- To do
Starting with the first line of the rows and going on through the line with "tap(1051, 217)", rewrite those lines as a numbered list, leaving out blank lines. Omit the pictures from your answer.

-- begin Rows --

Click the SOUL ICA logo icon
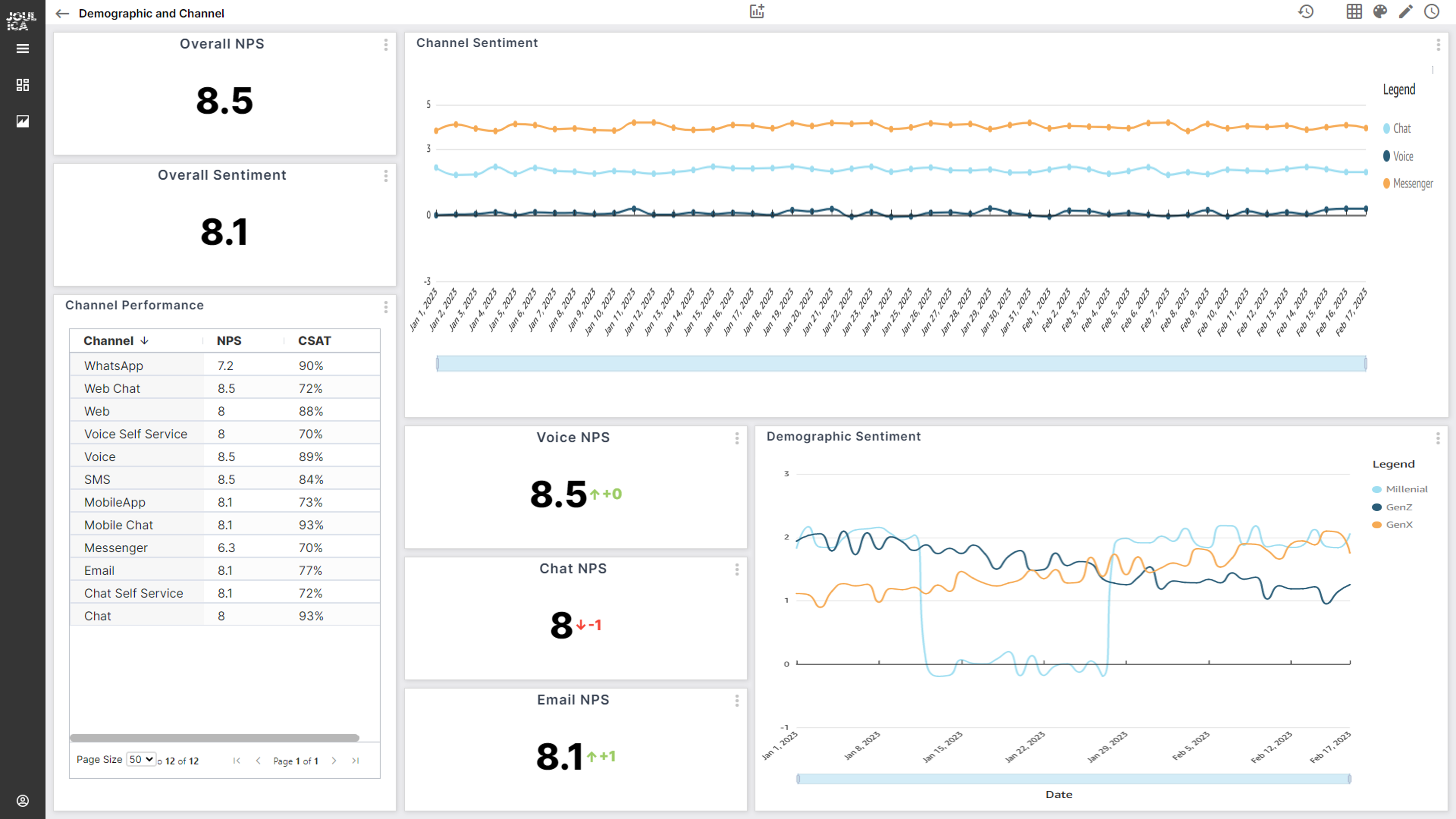Image resolution: width=1456 pixels, height=819 pixels. 22,20
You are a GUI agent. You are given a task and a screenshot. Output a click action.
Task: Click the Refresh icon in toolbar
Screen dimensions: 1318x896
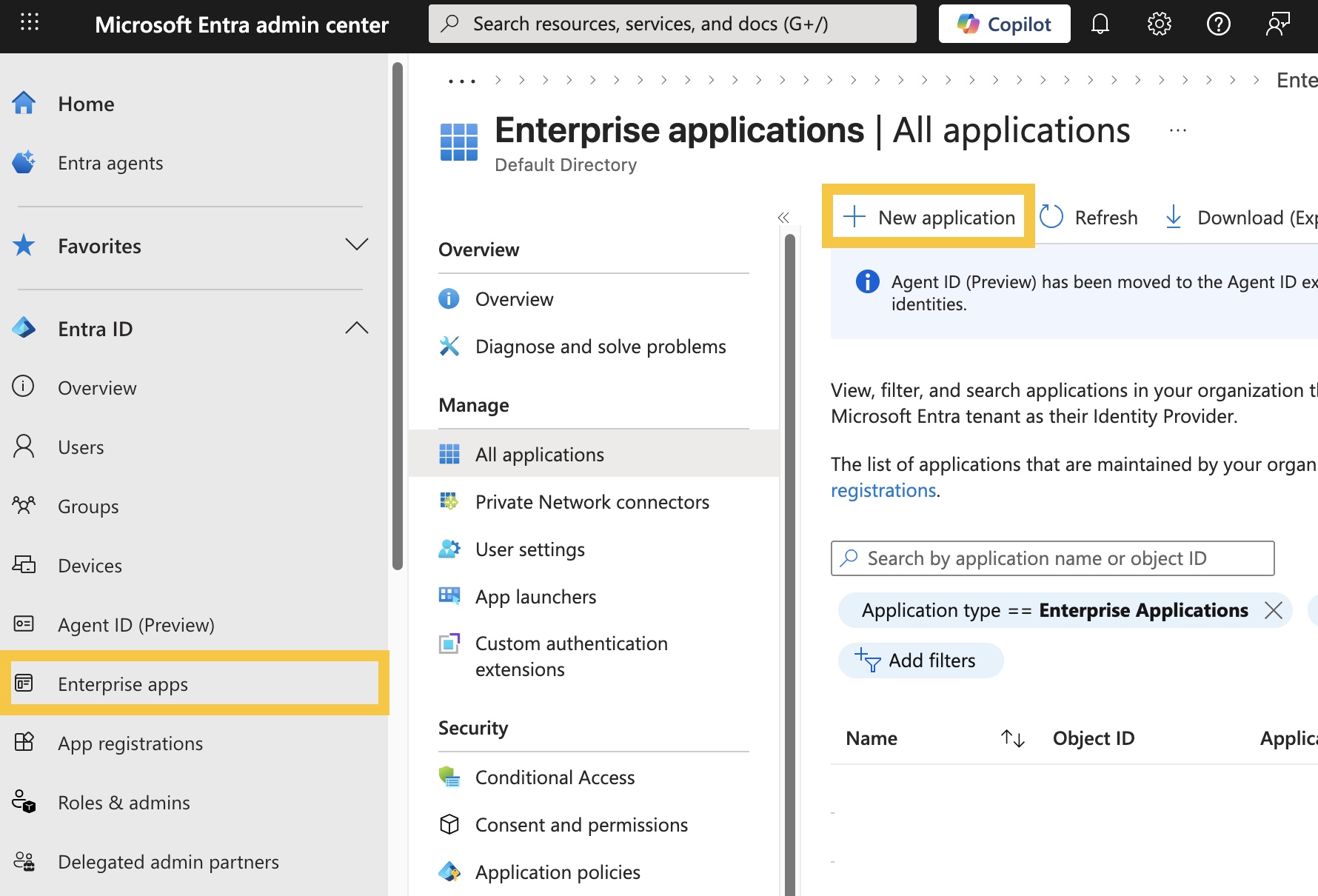tap(1051, 217)
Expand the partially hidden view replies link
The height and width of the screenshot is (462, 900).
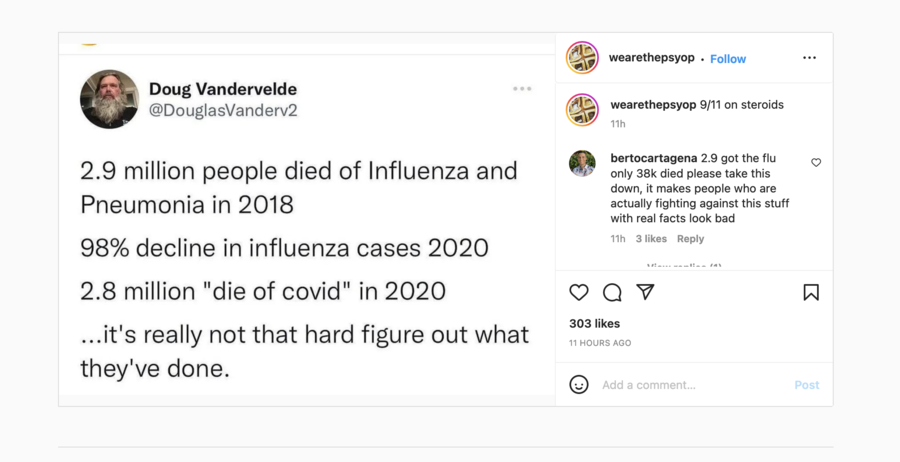684,266
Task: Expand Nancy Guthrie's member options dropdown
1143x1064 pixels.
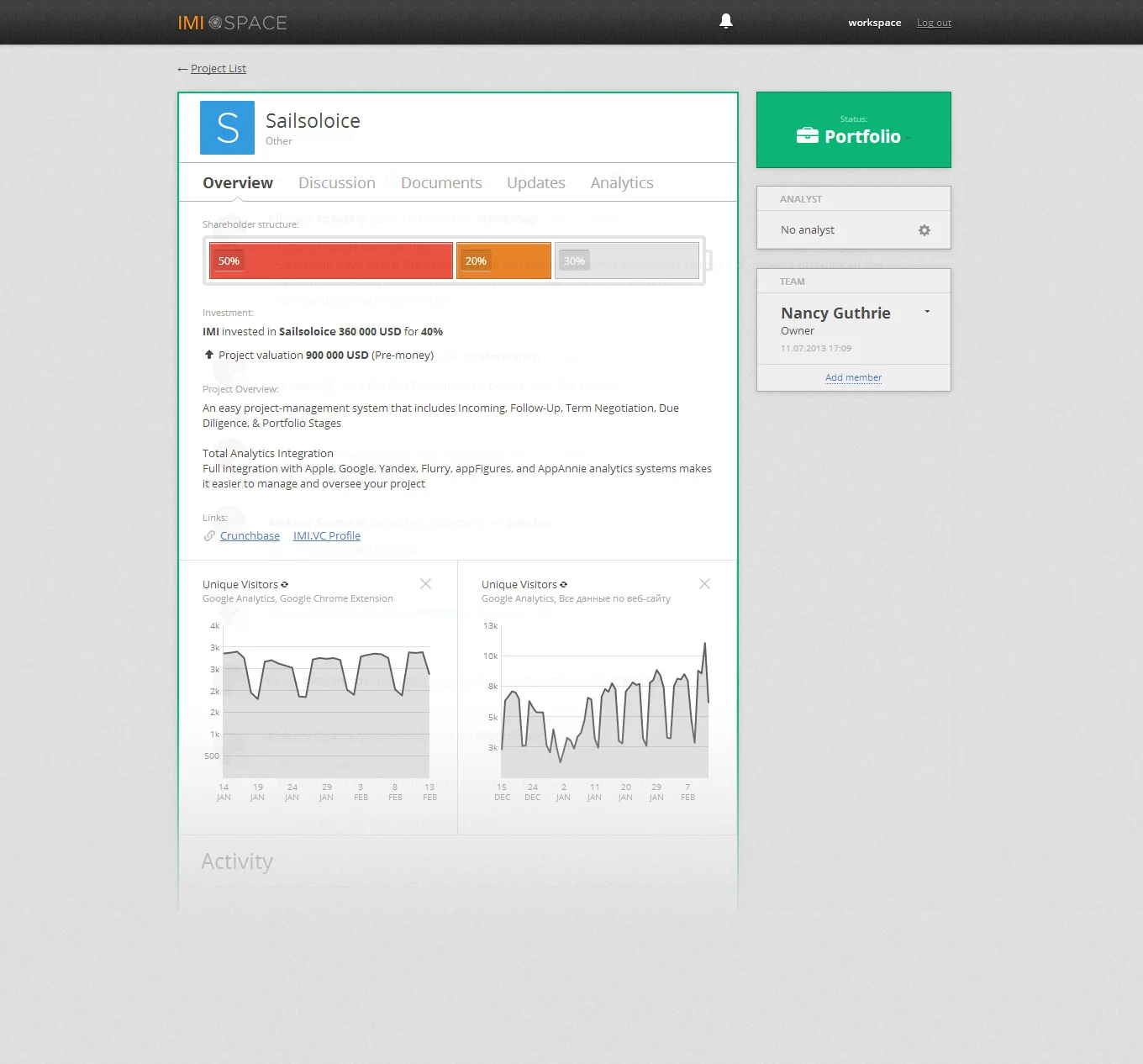Action: (x=927, y=311)
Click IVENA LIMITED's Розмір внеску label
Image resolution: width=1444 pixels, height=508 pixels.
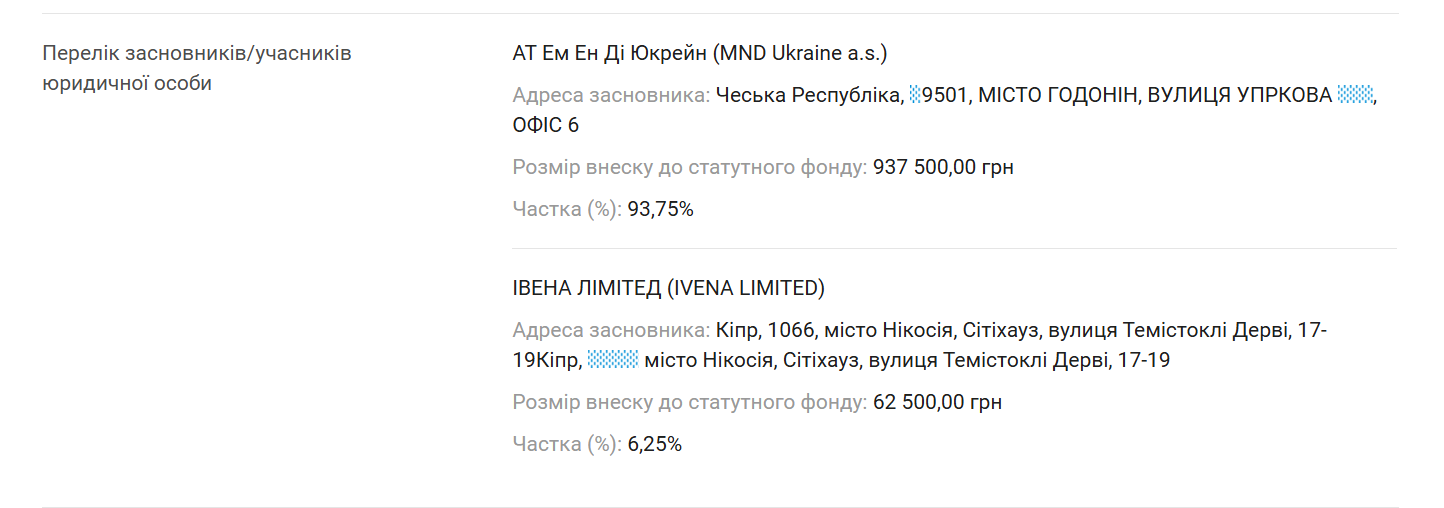690,402

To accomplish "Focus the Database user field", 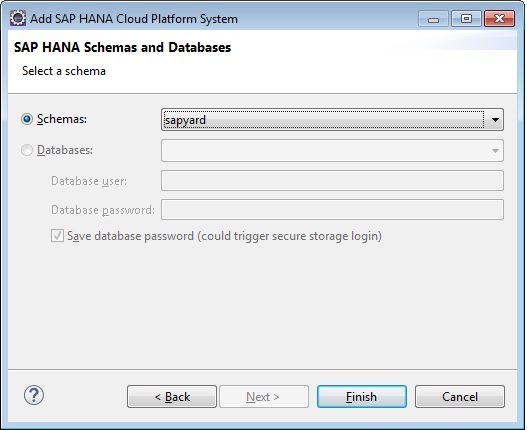I will (x=332, y=181).
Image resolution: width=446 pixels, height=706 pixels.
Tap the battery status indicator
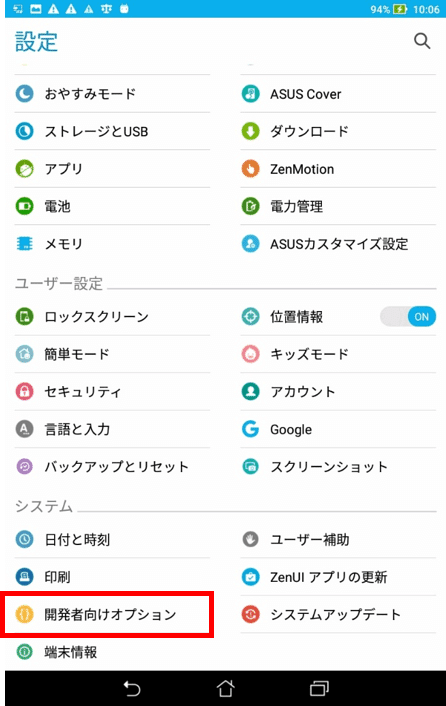[x=400, y=9]
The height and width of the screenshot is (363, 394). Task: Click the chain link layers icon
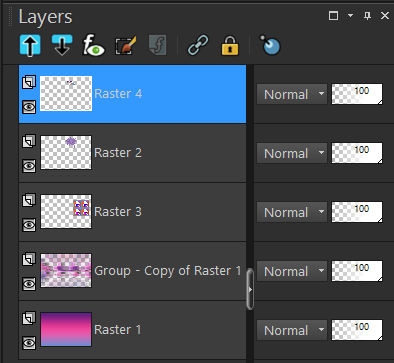[198, 45]
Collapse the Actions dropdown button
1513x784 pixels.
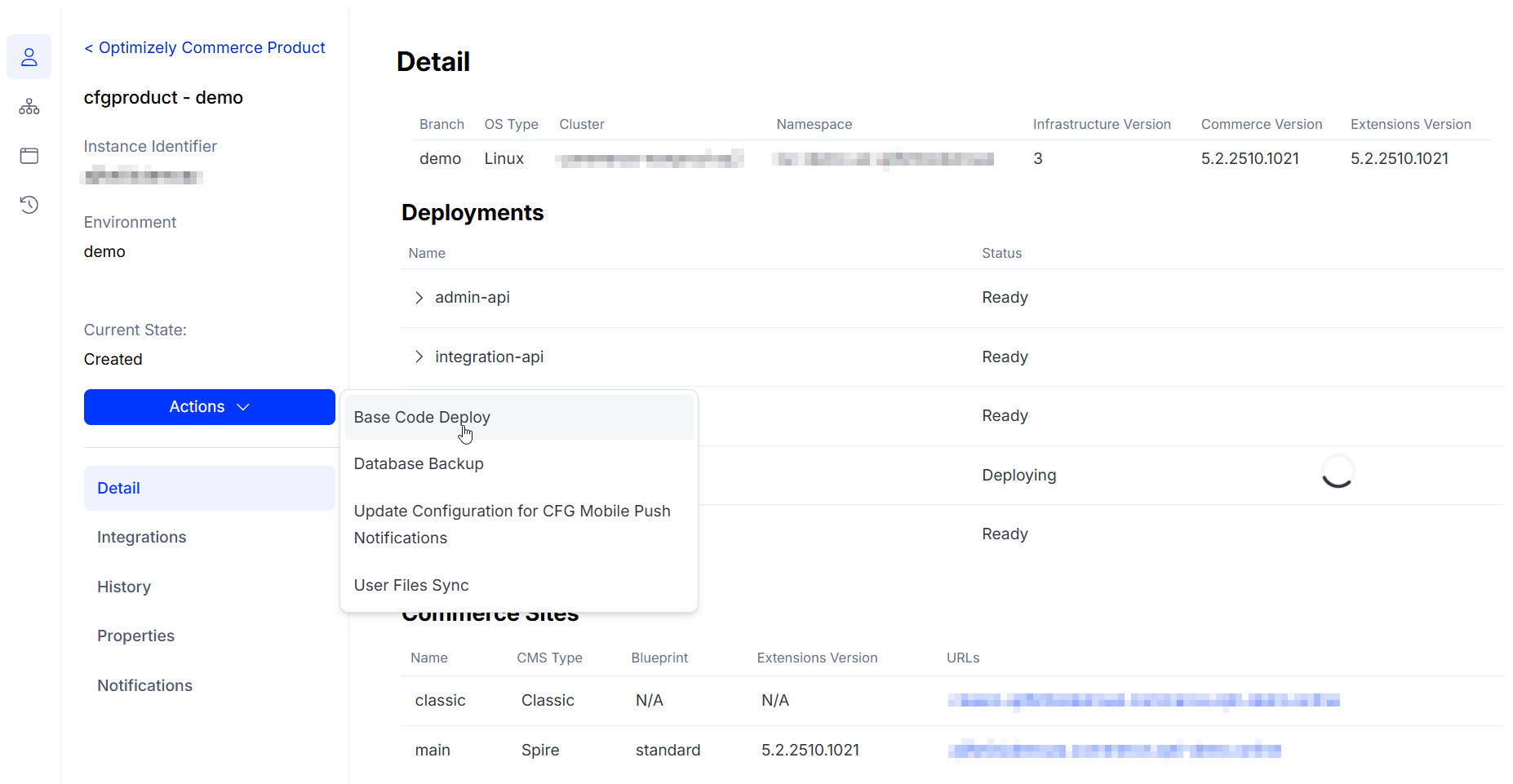[x=209, y=407]
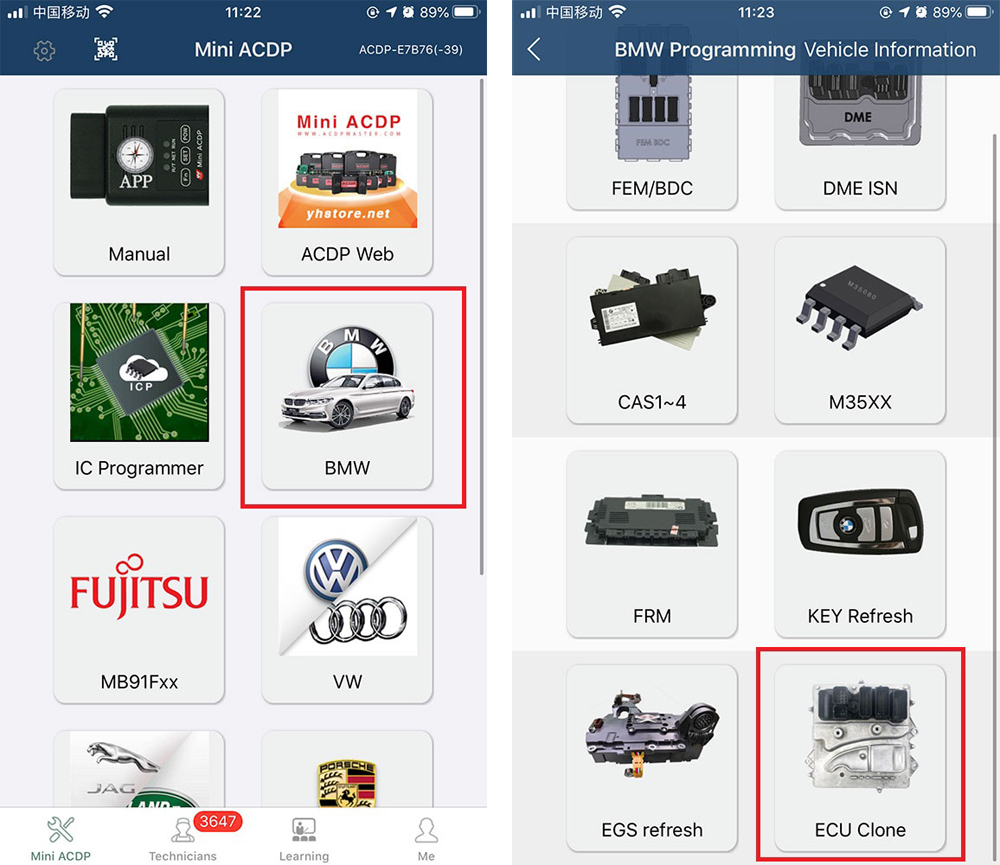The width and height of the screenshot is (1000, 865).
Task: Choose the CAS1~4 module
Action: click(x=652, y=330)
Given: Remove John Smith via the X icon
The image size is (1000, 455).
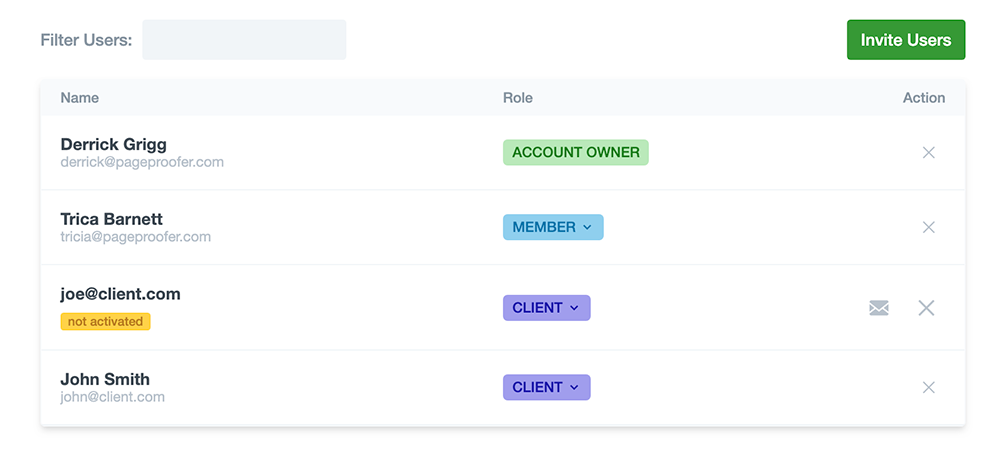Looking at the screenshot, I should pos(928,387).

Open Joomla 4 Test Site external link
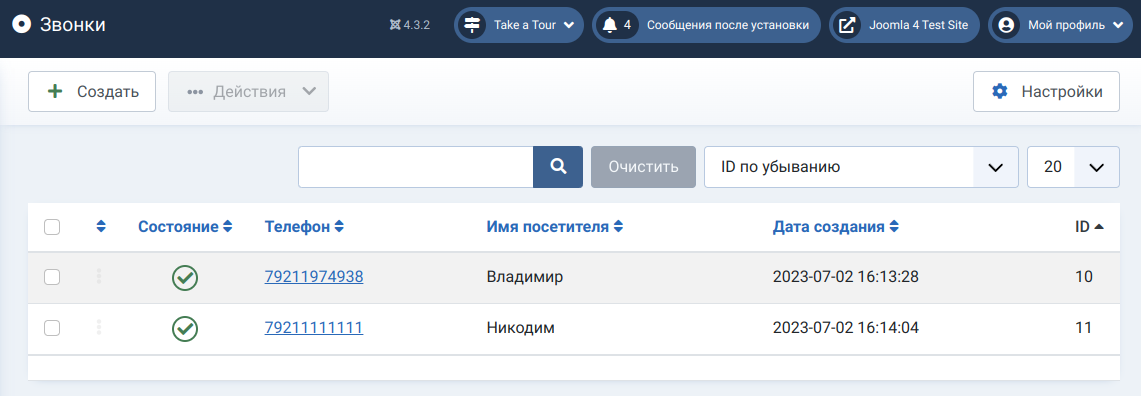(x=905, y=25)
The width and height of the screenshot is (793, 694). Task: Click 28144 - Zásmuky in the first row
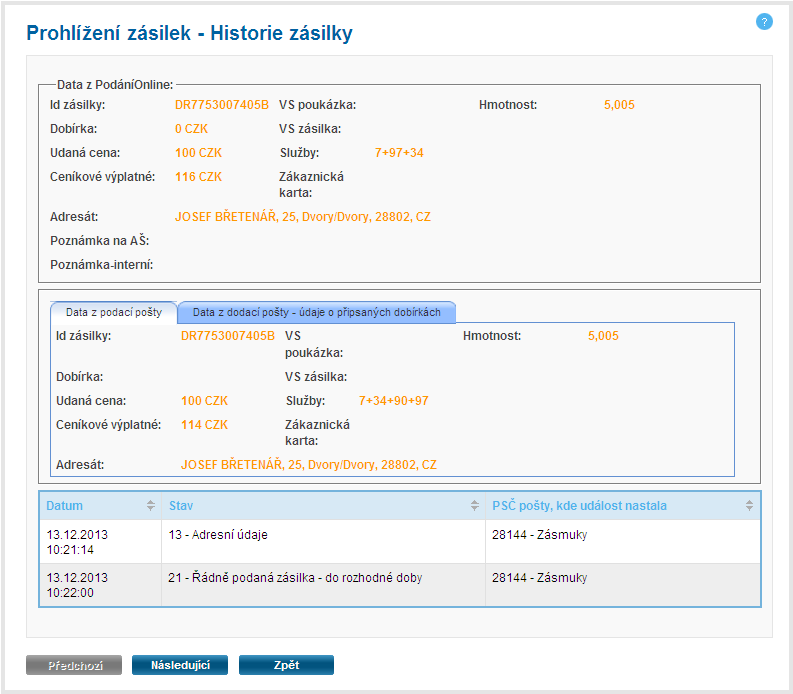(539, 535)
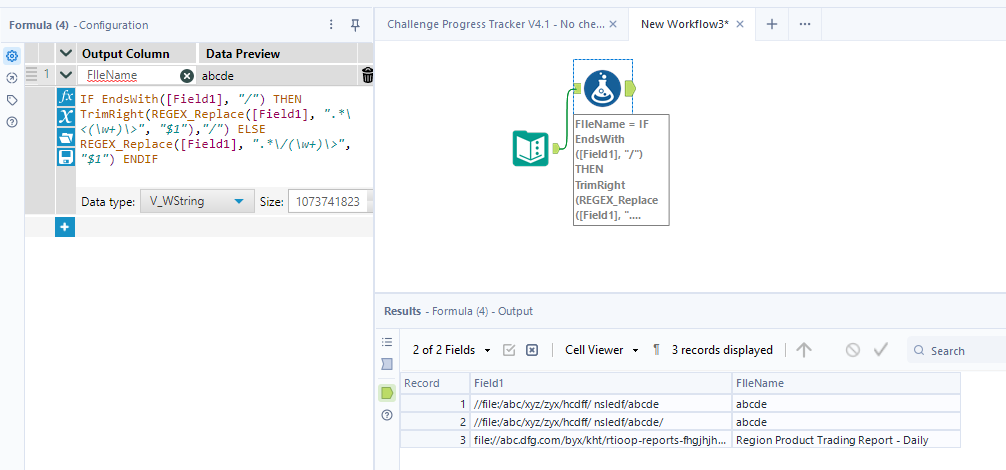Open the X columns and constants picker
Screen dimensions: 1006x470
(x=65, y=118)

-- end Rows --

- Result of this task
1. Click the SOUL ICA logo icon
2. Image resolution: width=1456 pixels, height=819 pixels. 22,20
3. You are a GUI agent. You are given a task and a screenshot. Output a click action.
4. Task: Click the Refresh icon in toolbar
5. Screen dimensions: 1318x896
6. tap(1051, 217)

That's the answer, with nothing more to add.